Поколение

22
18
20
22
24
26
28
30

— Да, Москва! — повысила голос Вита. — Я родилась, выросла в этом городе. И я не знаю, за какие грехи меня сослали в Сибирь.

— За любовь к Стасю, — улыбнулся Пахомов.

— А я не выходила замуж за декабриста.

— Милая Вита, у тебя пока нет своего большого дела. Появится оно, и с ним можно будет жить везде. И в Москве и в Чухломе, хотя в Москве, наверное, и лучше. Двое — это еще не семья, а пока сведенные под одну крышу два эгоиста. Появится третий, и от вашего эгоизма не останется и следа. Наберись терпения и подожди.

— Нет! — жестко сказала Вита и сердито посмотрела на мужа. — Теперь пусть он ждет. Я остаюсь у мамы. Здесь буду рожать. Не бросит же он нас двоих?

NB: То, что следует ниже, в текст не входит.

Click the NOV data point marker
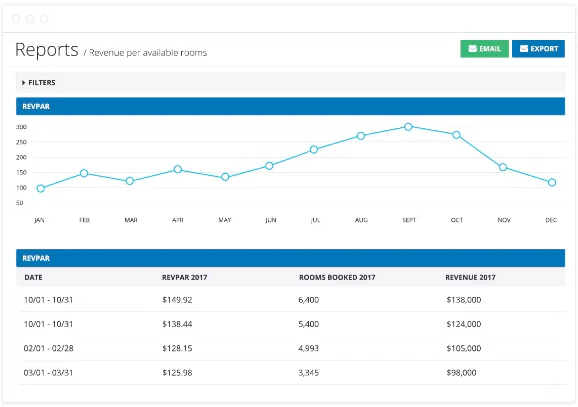Image resolution: width=578 pixels, height=407 pixels. (503, 167)
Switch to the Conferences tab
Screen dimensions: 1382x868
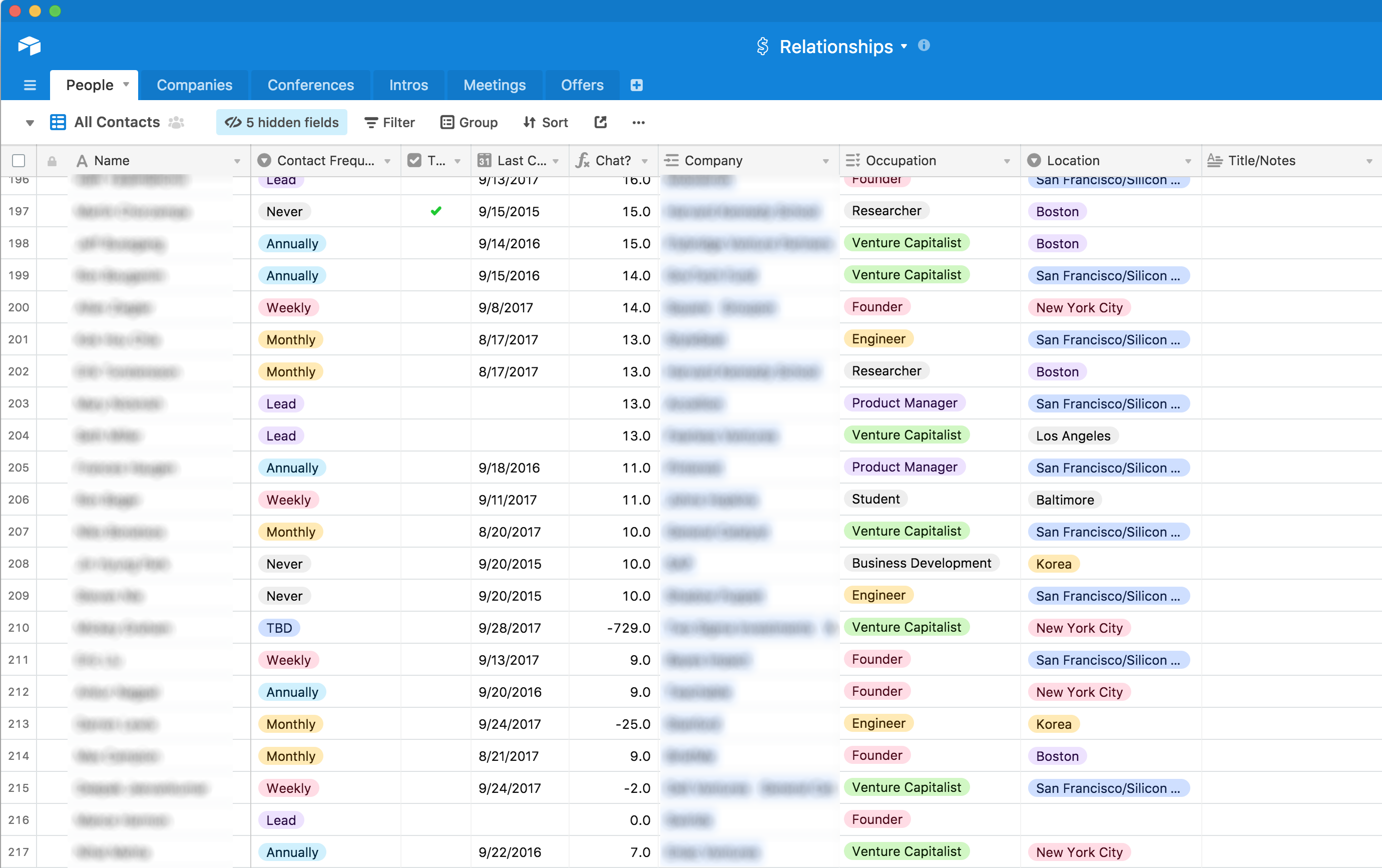click(x=311, y=84)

— Не бросит, не бросит, — весело подтвердил Пахомов. — Никуда он от вас не денется, так же, как и вы от него. В твоем бунте, Вита, ничего нового. Через него проходят все молодые семьи. Только контролировать себя надо. Когда-то очень давно… — Он немного помолчал, затем продолжил: — Когда-то давно два человека не смогли контролировать свои поступки и не прошли через эту банальную ситуацию…

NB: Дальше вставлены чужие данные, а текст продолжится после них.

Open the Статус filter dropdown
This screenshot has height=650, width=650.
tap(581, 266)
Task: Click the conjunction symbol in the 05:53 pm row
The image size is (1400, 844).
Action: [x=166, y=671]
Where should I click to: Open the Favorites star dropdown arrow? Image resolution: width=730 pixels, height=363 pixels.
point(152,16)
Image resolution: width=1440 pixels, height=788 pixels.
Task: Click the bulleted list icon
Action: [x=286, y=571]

Пахомов поднялся и направился к журнальному столику, возле которого в креслах сидели Николай Михеев и Стась Буров. Алексей и Игорь стояли у полок с книгами и рассматривали коллекцию статуэток из камня, дерева и папье-маше, которую Степан собирал уже несколько лет.

Стась расспрашивал Михеева о своей матери.

— Да живет она ничего, — излишне бодро отвечал тот. — Скучно ей, конечно, без вас. Но ведь там все ее друзья. Она всех знает, и все ее…

— Мы поедем с Витой, — будто оправдывался Стась. — У нас уже и билеты есть…

Видя, что гости увлечены беседой, Пахомов, чтобы не мешать им, пошел на кухню.

Как только он остался один, мысли, которые не отпускали Пахомова всю эту неделю, вновь овладели им. Он думал о романе и, может быть, впервые так ясно ощутил, что он его напишет. И это будет лучшая его книга. Она обязательно добавит свое к уже существующему миру литературы. И хватит ему терзаться, писатель он или не писатель. Не может быть много истинных писателей так же, как не может быть много философов. Существуют философские факультеты в университетах. Там учат людей философии, и они нужны обществу. Но когда кто-то из них называет себя философом, у серьезного человека это вызывает улыбку. Истинных философов один-два на столетия: Платон, Сократ, Сенека, Вольтер, Маркс, Ленин…

Истинных писателей тоже единицы: Гомер, Данте, Шекспир, Бальзак, Пушкин, Толстой… Но роман задуман по высокой мере. И он, Пахомов, не может отступить. Остается одно — работать, пока его тянет к столу, работать, пока в нем горит огонь. У него просто нет другого выхода. Он или умрет, или сдвинет эту гору. Всю жизнь Степан борется с собою и знает, что единственная победа, достойная человека, — это победа над собою. Победа над другими — обязательно чье-то унижение…

В кухню вошла Вита.

— Позвали гостей, а сами в одиночку отдыхаете?

— Нет, смущенно улыбнулся Пахомов. — Пытаюсь развеселить себя мыслями о работе.

— Я слышала, один иностранец говорил о нас, русских, что мы на работе говорим о футболе, а дома — о работе.

— Тот иностранец — буржуазный клеветник.

— Что-то вы, Степан Петрович, невеселы сегодня?

— Твой вздыхатель Алешка, видимо, ответил бы стихами. Кто постоянно весел, тот постоянно глуп.